Italian masterpieces to rival any da Vinci or Michelangelo


Text by Diana Fattori
Photos by Nando Musmarra
Paleoart by Loana Riboli

Mene rhombea - Paleoart by Loana Riboli

Mene rhombea - Paleoart by Loana Riboli


In North-East Italy, not far from Aviano AFB, lies the Veneto region with its famous cities: the sophisticated Venice, suspended on the water with its churches glittering gold and glass studios, the elegant Padua , preserving the Scrovegni Chapel painted by Giotto at the beginning of the 4th century and the University where Galileo taught, the romantic Verona, close to Garda lake where the young Romeo suspired under Juliet’s balcony in Shakespeare’s masterpiece.

Half an hour’s driving north from Verona there is Bolca, the tiny town famous worldwide for its Eocene fossil beds.


Mene rhombea

Mene rhombea (Volta, 1796). This moonfish is closely related to the recent Mene maculata living today in the Pacific Ocean


The first-documented record on Eocene Bolca fossils was the report done in 1555 by Italian botanist Pietro Andrea Mattioli.
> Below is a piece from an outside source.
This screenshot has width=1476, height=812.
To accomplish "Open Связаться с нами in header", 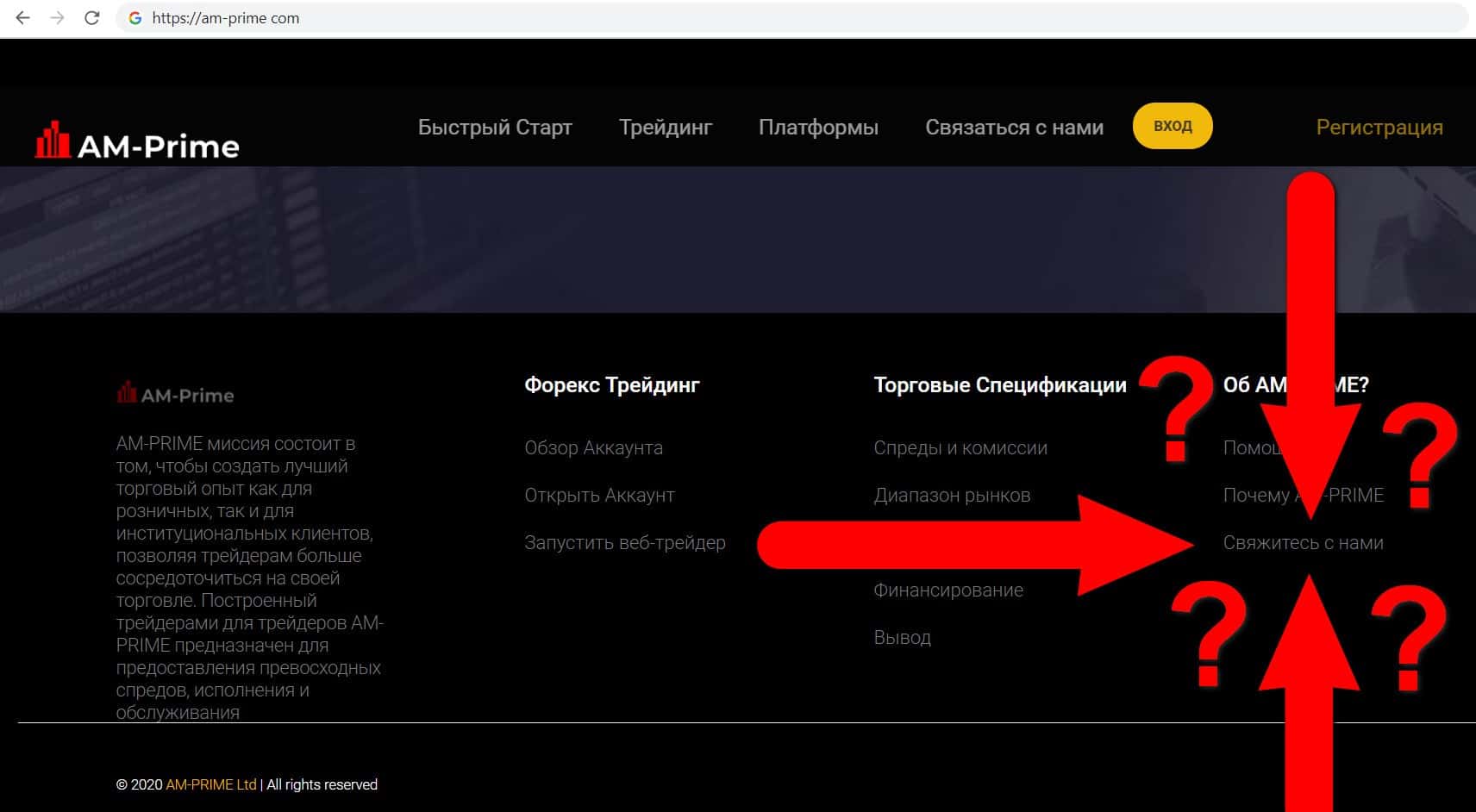I will [1014, 128].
Since then Bolca fossils, especially extralarge fishes, became famous and scientists, amateurs, and people who like beautiful objects—and could afford them!—wanted at least one specimen in their collection.

Eobothus minimum - Paleoart by Loana Riboli    Eobothus minimus

Eobothus minimum (Agassiz 1834–1842) - Paleoart by Loana Riboli - Bottom-dwelling predator related to recent flounders


Even Napoleon got the “Bolca fever,” and before leaving Italy on his way back home as conqueror he fell in love with those fishes of unusual size and incredible beauty. So he confiscated and exported to France, together with Da Vinci’s Mona Lisa and many other Italian masterpieces, several hundred fossil fishes belonging to the huge private collection of Count Gazzola. Rumor says that Count Gazzola was asked to sign the “voluntary donation” with a gun pointed at his head…

Eoplatax papilio (Volta 1796)

Eoplatax papilio (Volta 1796). This extinct predator is related to recent batfishes of the genus Platax living in warm water.


The old literature used to consider Bolca fossils as one of the many evidences for Creationism: stone fishes were found on the mountains because of the Flood. During the centuries, those extraordinary fossils enriched the collections of many fine natural history museums in Italy and around the world— Paris, London, Vienna, Zurich, New York, Washington and Moscow—as the private collections of powerful men like Pope Sisto V and Canossa Cardinal, who owns the first huge angel fish specimen Eoplatax papilio.

Massimo Cerato and angelfish Eoplatax papilio.

Massimo Cerato at Bolca Fossil Museum. Note the size of the angelfish Eoplatax papilio


All the fossils come from four different mines in the Bolca mountains: the Pesciara, Monte Postale, Monte Vegroni and Purga of Bolca. The Pesciara (it means “fishes’ place”) is the so-called Monte Bolca locality in many reports, and is probably the most famous of the quarries because of the large amount of fishes excavated.

Sphyraena bolcensis

Sphyraena bolcensis (Agassiz). This predator is closely related to recent barracudas of the genus Sphyraena represented by 18 species living in tropical seas.


The Monte Postale produced huge fishes (the angel fish Eoplatax, the barracuda Sphyraena and the sting ray Narcine). In this fossil site fishes are often found disarticulated with their loose scales close to the body, suggesting decomposition due to a poor preservation environment.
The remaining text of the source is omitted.